What is asked:
• A. Transcribe the Financial Fraudsters post from "He was on disability" to "the parking lot.".
• B. Write the next part of the Financial Fraudsters post about the company bookkeeper, starting after its last sentence.

Passage shown:
....

Friday, November 6, 2009

Financial Fraudsters

To look at her, you'd think she was someone's elderly aunt, maybe even grandmother.

She was married to a short, stout man who drove her work every morning and picked her up every night. They had no children. It was just the two of them.
They lived their lives like proverbial clockwork.

He was on disability due to an industrial accident that left him unable to work, yet able to drive.
At 8:45 every morning, he dropped her off in the parking lot, watched her walk in the door, then drove back home.
At 4:45 pm every day, he was back in the parking lot.
He always arrived 15 minutes early and listened to the car radio while he waited.
Then she exited the building, walked to the passenger door, opened it, leaned over and kissed him on his right cheek. Always the same thing every day.

She never seemed to change. She always wore flowered shirts, cardigan sweaters, long pleated skirts, dark nylon stockings and black Mary Jane's with a 1" square heel. She was the "loving old lady" out of central casting... with short silver curly hair, chubby pink cheeks and an ever present smile.

She brought plates of homemade cookies to work, decorations for the holidays and she gave extravagant gifts to co-workers, friends and her only living relatives, her sister and husband.

She was the book keeper for a company that manufactured metal parts.
She'd been there every day since it was started by two brothers -- nearly 35 years earlier. It had grown to more than 50 employees.
Day after day, she quietly came and went... cooking the cookies... and the books.

And what a secret chef she was!
No one realized she'd been skimming off the top for 20 of her 35 years with the company.
It wasn't until an IRS audit that the deception revealed itself.

She'd stolen more than $450,000 from the company and spent every cent of it.

....

Dataset extract:
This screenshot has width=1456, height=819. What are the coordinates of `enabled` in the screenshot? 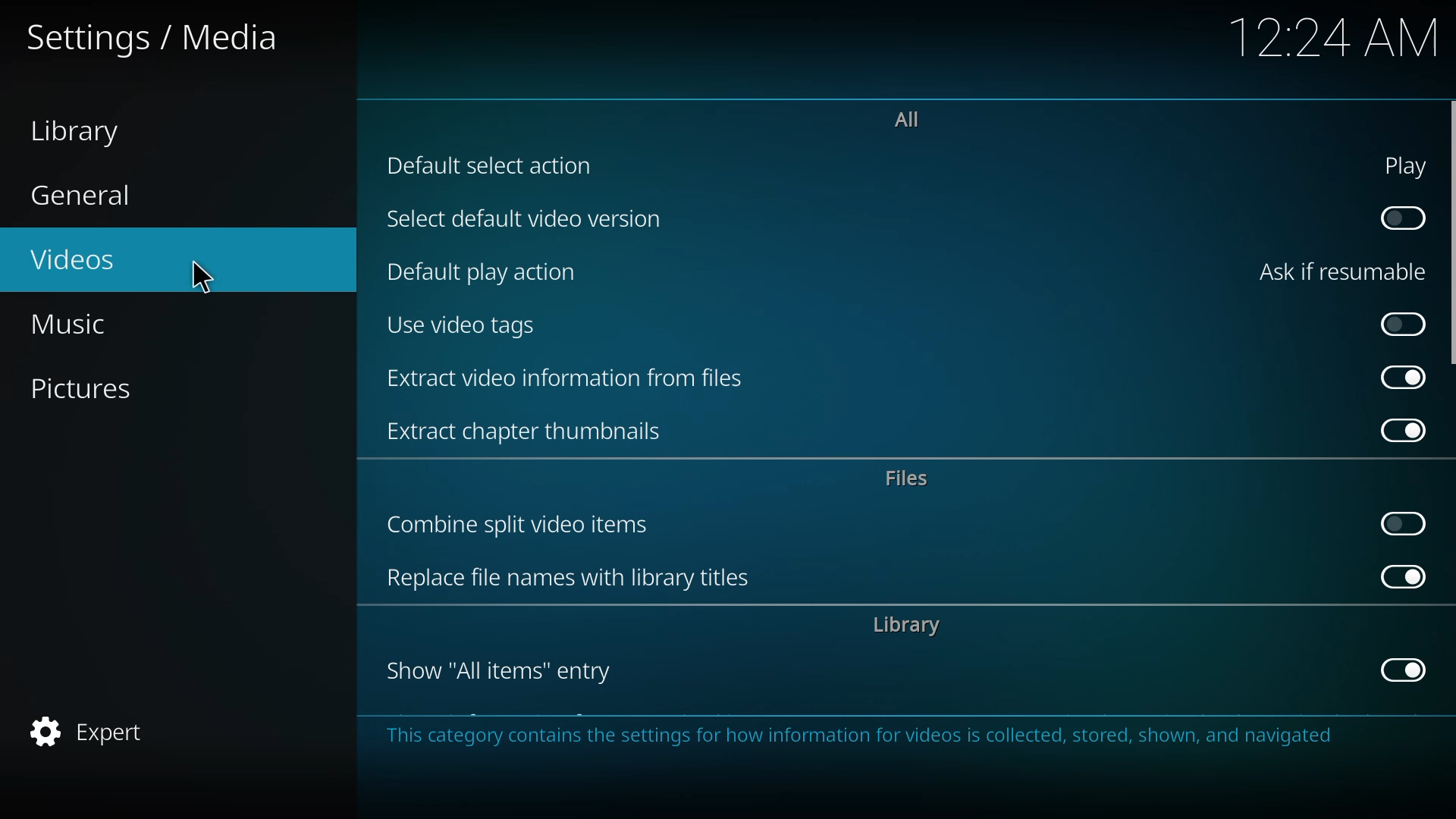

....

Answers for the exercise:
• A.
He was on disability due to an industrial accident that left him unable to work, yet able to drive.
At 8:45 every morning, he dropped her off in the parking lot, watched her walk in the door, then drove back home.
At 4:45 pm every day, he was back in the parking lot.

• B.
Some money went to the little sun porch and swimming pool she added to the back of her house.
Some went to the Ethan Allen furniture she bought for her humble 2 bedroom ranch house with the sun porch and swimming pool out back.
Some went to the elaborate gifts she bought co-workers, family members and friends.
What was left went into the slot machines at a casino not too far from her home.
None of it went where it should have. To the IRS.

My family was the recipient of two of her gifts more than a decade and a half before her fraud was uncovered.
At that time, she was just the kind, elderly lady with a big heart and evidently, big budget.
I remember I looked at the expensive gifts she'd mailed across the country to us with the price tags still on them --- and thought it odd -- not only that she would send such expensive gifts to the family of one of her co-workers; but that she would want us to know what those gifts cost.
I wrote a thank you letter about her excessive kindness and noted her unnecessary, appreciated expense.

Then, years... states... lives.... parted.
And it wasn't until almost 16 years later that the IRS investigation uncovered her financial fraud. The money she was supposed to be paying them and others went into her pocket book.

I was shocked when I was told of her skimming, scamming and sentencing.
She was arrested, tried, got three years in jail and ordered to pay restitution on every cent she stole.

Her excuse was the one almost every one like her uses.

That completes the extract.